Wednesday, December 26, 2018

I am glad to find that our New England life has a genuine humane core to it

December 26

P. M. — To Jenny Dugan’s. 

I walk over the meadow above railroad bridge, where the withered grass rises above the ice, the river being low. I notice that water has oozed out over the edge of this ice or next the meadow’s edge on the west, not having come from the river but evidently from springs in the bank. This thin water is turned to a slush of crystals as thick as mortar nearly, and will soon be solid ice. 

Call at a farmer’s this Sunday afternoon, where I surprise the well-to-do masters of the house lounging in very ragged clothes (for which they think it necessary to apologize), and one of them is busy laying the supper table (at which he invites me to sit down at last), bringing up cold meat from the cellar and a lump of butter on the end of his knife, and making the tea by the time his mother gets home from church. 

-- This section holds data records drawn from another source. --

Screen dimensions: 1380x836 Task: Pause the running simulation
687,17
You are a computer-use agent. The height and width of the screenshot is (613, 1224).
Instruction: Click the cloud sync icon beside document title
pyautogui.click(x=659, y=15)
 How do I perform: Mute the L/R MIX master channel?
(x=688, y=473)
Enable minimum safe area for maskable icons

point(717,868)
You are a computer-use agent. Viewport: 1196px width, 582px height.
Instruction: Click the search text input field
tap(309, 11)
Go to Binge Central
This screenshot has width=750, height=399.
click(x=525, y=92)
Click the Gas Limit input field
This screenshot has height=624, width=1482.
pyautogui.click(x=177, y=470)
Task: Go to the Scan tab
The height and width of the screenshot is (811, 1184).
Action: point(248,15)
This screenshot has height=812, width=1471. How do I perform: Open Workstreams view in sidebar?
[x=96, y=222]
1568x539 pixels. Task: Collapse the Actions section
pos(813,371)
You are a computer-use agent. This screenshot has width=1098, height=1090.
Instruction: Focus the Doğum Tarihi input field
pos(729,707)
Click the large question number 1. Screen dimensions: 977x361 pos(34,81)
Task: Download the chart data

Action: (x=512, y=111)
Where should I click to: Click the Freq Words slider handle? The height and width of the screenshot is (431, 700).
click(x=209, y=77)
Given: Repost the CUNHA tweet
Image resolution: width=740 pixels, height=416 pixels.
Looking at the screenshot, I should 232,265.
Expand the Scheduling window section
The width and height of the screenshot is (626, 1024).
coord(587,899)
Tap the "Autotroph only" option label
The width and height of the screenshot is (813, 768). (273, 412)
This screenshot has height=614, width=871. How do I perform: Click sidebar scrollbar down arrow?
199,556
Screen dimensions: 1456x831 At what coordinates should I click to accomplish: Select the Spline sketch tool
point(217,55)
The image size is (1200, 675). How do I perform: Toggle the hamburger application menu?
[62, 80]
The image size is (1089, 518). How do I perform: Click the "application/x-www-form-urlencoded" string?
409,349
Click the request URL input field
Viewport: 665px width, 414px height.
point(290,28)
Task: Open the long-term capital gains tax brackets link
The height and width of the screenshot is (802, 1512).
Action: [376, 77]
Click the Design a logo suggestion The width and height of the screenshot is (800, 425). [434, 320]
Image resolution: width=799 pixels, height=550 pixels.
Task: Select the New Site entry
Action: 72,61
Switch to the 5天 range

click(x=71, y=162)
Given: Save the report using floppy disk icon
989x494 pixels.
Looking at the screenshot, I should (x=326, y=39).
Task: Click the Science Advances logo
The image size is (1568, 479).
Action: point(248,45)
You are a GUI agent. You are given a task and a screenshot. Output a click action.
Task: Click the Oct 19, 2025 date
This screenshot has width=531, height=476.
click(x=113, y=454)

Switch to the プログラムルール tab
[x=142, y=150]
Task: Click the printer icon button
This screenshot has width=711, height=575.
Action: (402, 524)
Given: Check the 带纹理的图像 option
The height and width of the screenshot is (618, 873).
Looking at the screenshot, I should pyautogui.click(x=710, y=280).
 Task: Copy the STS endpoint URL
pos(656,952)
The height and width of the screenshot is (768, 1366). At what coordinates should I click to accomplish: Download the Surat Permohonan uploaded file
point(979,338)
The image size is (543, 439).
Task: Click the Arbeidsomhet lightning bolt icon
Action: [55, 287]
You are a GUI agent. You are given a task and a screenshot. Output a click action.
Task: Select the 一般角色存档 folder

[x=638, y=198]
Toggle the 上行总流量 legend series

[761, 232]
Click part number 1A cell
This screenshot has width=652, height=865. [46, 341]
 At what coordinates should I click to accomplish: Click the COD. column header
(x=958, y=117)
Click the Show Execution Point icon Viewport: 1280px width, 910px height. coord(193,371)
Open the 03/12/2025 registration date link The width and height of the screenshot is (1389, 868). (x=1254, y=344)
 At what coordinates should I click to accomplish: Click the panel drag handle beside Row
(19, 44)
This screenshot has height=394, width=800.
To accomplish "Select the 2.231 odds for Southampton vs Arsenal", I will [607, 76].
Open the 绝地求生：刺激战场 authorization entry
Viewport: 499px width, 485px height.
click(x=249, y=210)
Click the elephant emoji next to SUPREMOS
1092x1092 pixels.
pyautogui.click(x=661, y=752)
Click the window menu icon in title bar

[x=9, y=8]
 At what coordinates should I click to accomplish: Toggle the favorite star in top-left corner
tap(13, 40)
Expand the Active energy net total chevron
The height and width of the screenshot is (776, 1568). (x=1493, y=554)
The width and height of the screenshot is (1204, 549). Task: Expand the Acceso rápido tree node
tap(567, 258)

Thus sincere and homely, as I am glad to know, is the actual life of these New England men, wearing rags indoors there which would disgrace a beggar (and are not beggars and paupers they who could be disgraced so?) and doing the indispensable work, however humble. How much better and more humane it was than if they had imported and set up among their Penates a headless torso from the ruins of Ireland! 

I am glad to find that our New England life has a genuine humane core to it; that inside, after all, there is so little pretense and brag. Better than that, methinks, is the hard drinking and quarrelling which we must allow is not uncommon there. The middle-aged son sits there in the old unpainted house in a ragged coat, and helps his old mother about her work when the field does not demand him.